The Nagas

Hill Peoples of Northeast India

Project Introduction The Naga Database

book : 'Konyak Nagas' by Christoph von Furer-Haimendorf, (1969)

caption: Chapter Three. Phases of Life
caption: biological and social fatherhood
medium: books
ethnicgroup: Konyak
location: Wakching
production:
person: Furer-Haimendorf/ C.
date: 1969
refnum: with permission from Holt, Rinehart & Winston, New York82:3
text: Nevertheless, a child born to a wedded woman belonged to the clan of her husband, and the son of a divorced woman, though perhaps raised in the house of his maternal grandparents or that of his mother's brother, ultimately entered the legal father's morung.
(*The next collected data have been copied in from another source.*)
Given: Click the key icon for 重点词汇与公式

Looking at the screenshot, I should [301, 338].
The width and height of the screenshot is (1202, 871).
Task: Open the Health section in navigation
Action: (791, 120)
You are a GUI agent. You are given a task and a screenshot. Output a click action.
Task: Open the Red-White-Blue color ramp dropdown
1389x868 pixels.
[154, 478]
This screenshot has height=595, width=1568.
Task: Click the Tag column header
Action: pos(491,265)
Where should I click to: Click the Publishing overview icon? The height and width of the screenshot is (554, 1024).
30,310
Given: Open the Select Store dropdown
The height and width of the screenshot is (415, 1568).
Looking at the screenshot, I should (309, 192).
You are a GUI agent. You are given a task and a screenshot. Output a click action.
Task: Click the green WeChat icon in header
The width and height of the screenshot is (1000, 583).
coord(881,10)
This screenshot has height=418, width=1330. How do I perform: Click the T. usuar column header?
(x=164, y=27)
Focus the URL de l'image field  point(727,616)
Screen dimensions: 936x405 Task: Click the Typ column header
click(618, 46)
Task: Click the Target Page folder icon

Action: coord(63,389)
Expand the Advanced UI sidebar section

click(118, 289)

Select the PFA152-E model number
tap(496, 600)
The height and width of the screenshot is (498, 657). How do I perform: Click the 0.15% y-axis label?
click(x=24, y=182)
More often than not a husband whose wife gave birth to a first child fathered by another accepted the situation with good grace and, even though the identity of the biological father was known, treated the child as his own. The biological father was expected to pay no attention to his natural offspring and the child suffered neither disadvantage nor stigma. In the house of the legal father it had full rights of inheritance and was no less privileged than younger and legitimate brothers and sisters. Consequently, many a man belonged to a clan and morung other than that of his biological father, but as biological and legal father were necessarily of clans and morungs maintaining connubial relations with those of the mother, no difficulty arose over the regulation of marriage.